Thanks for all the great advice. I was really confused about what tenant screening was but it all makes sense now!

Post 4

@Latte31 - I agree with what you are saying. Sometimes you just don’t know people like you think you do. I wanted to say that an applicant with obvious credit problems like that is easy to decline, but what about if the applicant just suffered a foreclosure like many people recently have.

If they had a perfect credit history until then, what would you do? I say this because there are a lot of responsible homeowners that bought properties with the wrong mortgages, or that may have lost their job for a few months and now have a new one but their credit suffered in the meantime.

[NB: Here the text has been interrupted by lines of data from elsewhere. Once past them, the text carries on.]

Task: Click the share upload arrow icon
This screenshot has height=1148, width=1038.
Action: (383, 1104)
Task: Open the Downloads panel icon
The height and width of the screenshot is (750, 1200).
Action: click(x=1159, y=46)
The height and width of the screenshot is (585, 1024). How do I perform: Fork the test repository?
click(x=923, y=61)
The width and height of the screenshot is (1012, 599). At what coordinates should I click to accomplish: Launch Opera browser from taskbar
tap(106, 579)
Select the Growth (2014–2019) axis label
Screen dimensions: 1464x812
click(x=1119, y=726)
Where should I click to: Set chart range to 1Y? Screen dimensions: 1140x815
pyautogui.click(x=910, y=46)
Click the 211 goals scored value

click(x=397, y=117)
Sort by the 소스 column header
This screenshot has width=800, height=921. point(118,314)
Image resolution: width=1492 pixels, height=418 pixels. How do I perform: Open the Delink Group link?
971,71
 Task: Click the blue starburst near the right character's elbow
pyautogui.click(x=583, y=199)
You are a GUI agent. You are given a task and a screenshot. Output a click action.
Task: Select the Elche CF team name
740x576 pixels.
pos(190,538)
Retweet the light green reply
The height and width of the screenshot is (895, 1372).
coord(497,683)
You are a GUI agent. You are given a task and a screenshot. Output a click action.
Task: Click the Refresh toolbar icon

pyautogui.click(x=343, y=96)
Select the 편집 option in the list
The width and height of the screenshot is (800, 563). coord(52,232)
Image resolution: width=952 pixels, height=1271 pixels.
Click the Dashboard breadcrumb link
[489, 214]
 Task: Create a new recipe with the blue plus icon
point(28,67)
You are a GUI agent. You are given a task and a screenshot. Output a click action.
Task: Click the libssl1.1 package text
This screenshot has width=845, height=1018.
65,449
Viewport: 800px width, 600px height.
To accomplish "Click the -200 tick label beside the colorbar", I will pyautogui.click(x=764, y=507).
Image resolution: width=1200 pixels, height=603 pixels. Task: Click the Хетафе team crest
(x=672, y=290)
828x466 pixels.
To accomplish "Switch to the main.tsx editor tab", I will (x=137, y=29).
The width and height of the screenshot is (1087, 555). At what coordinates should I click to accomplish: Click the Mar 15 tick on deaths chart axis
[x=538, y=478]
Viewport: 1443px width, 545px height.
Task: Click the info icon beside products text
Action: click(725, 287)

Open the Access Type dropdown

I think that there are a lot of potential renters that fit his dynamic because the high amount of foreclosures. In some way I would want to give someone like this a chance because they fell on hard times and maybe deserve another chance. They have to live somewhere.

Post 3

@Comfyshoes - I also agree that these tenant credit check services are wonderful. I had a friend who had a great rapport with a prospective tenant until she saw her credit report.

The applicant had five evictions and over 20 charge offs. In addition, she lied about her current address and gave false employment information. Unfortunately you cannot rely on a gut feeling anymore when renting to people because sometimes the person that seems to be the perfect applicant is can actually be a nightmare in disguise.

Post 2

@Suntan12 - I just wanted to say that when you deny renting to a rental applicant, I believe by law you have to give them a written reason as to why they are denied and keep a copy of the letter along with their credit report in their file.

I know that these tenant screening services are a lifesaver because they usually give you the information that you need almost instantly. That is important because an applicant might look for another property if you take too long with their acceptance or denial as a prospective tenant. That has happened to me, so I use a service that gives me instant reports on my applicants 24 hours a day.

Post 1

I think that it is really important to get a tenant credit report. I know that I always perform a tenant credit screening in order to determine if I should rent my property out to a prospective renter.

I actually do a background and credit check to make sure that the tenants do not have a criminal history. I use a tenant credit check service that runs the credit checks for a flat rate. I then charge the applicant the same fee in order to cover it.

It makes renting to prospective applicants easier. The company that I use charges a flat rate per screening and does not have the monthly fee requirement. I like this better because I don't want to have to sign any contracts.